There's a lot of misdirection out there these days on these issues, where terms and phrases are used to mask what is really at stake. The innocent-sounding and misleading term "strict construction" is used when what is really at stake is a wholesale liquidation of any constitutional protection of privacy. A wholesale liquidation, depending on if they use "strict construction" the way Bork meant it or the way Hugo Black meant it. It depends on what they mean by the phrase -- which means the phrase does not tell you much of anything.

The American people are smart, though. And I believe that over the course of the upcoming weeks and months they will get it. They will see to the heart of the matter about what really hangs in the balance.

And if anything, the stakes haven't decreased since 1987; they've increased. Since 1995 there have been 193 five-to-four decisions. Justice O'Connor was in the majority in 148 of those 193 decisions.

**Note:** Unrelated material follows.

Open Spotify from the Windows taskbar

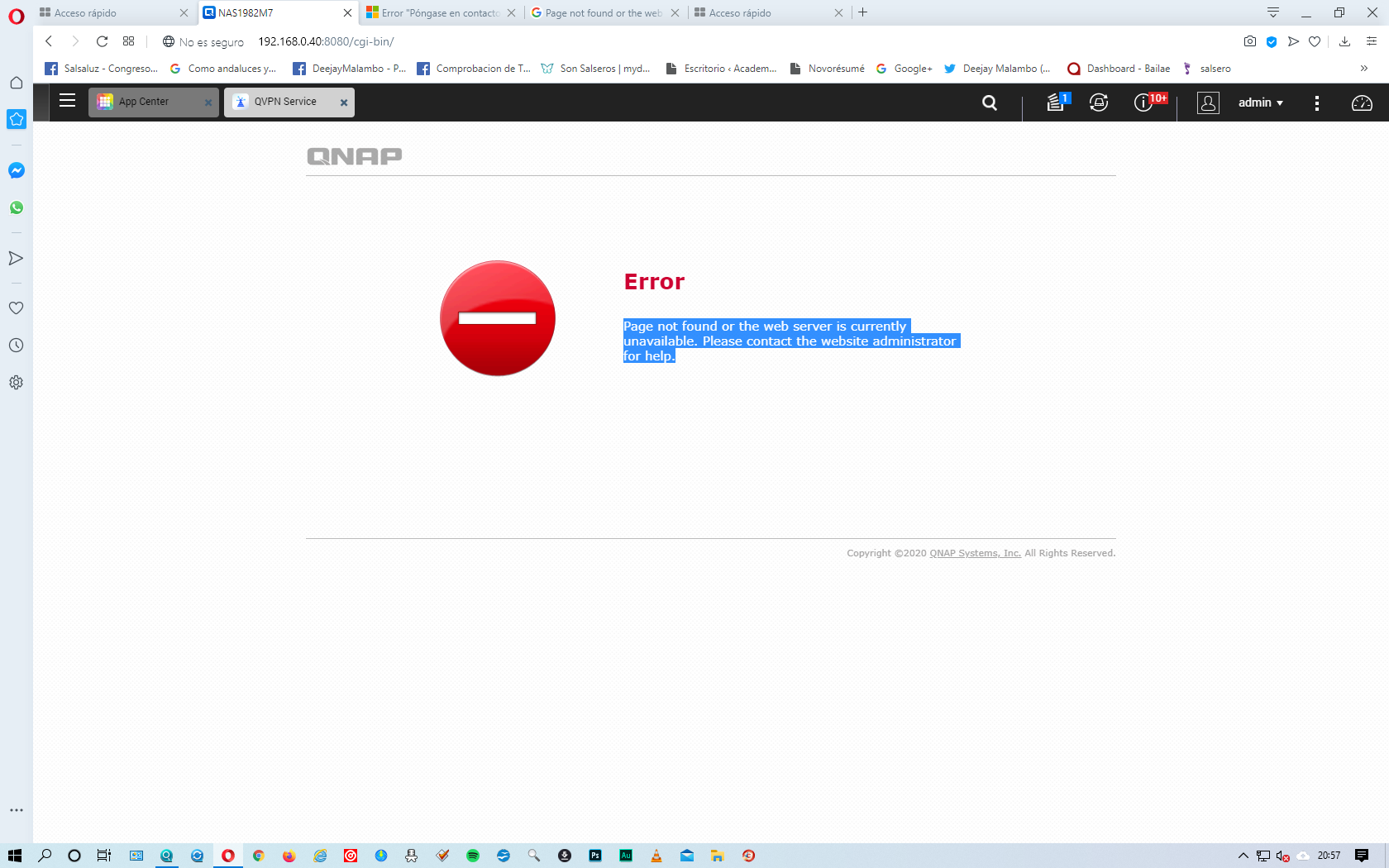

The most immediate consequence of Justice O'Connor's retiring may be that Justice Kennedy will replace Justice O'Connor as the most important swing vote on the Supreme Court.

To be sure, Justice Kennedy is comparatively moderate on certain key issues, for instance, decisions stopping capital punishment of juveniles and the mentally retarded.

But while Justice Kennedy is no Judge Bork, he is also no Justice O'Connor. For example, Justice Kennedy believes that any affirmative action in higher education or race consciousness in redistricting amounts to impermissible discrimination under the Constitution. He further thinks that most campaign finance reform laws are unconstitutional and that Congress cannot permit the disabled to sue states to force the states to make their courthouses accessible.

And there are already cases on the Supreme Court docket for next term involving assisted suicide, the use of race as a factor in striking potential juries, and the issue of federalism that would allow a new Justice to begin rewriting our nation's constitutional law.

The country will also be facing critical questions on the extent to which the President of the United States -- any President -- can exercise unchecked, and thus unlimited, power in national security matters at the expense of the rights of average citizens -- instances where Justice O'Connor has been a voice of moderation and reason, a voice respecting the Constitution's system of checks and balances.

It was Justice O'Connor, after all, who issued this important cautionary note to this Administration when she said, "A state of war is not a blank check for the President when it comes to the rights of our nation's citizens."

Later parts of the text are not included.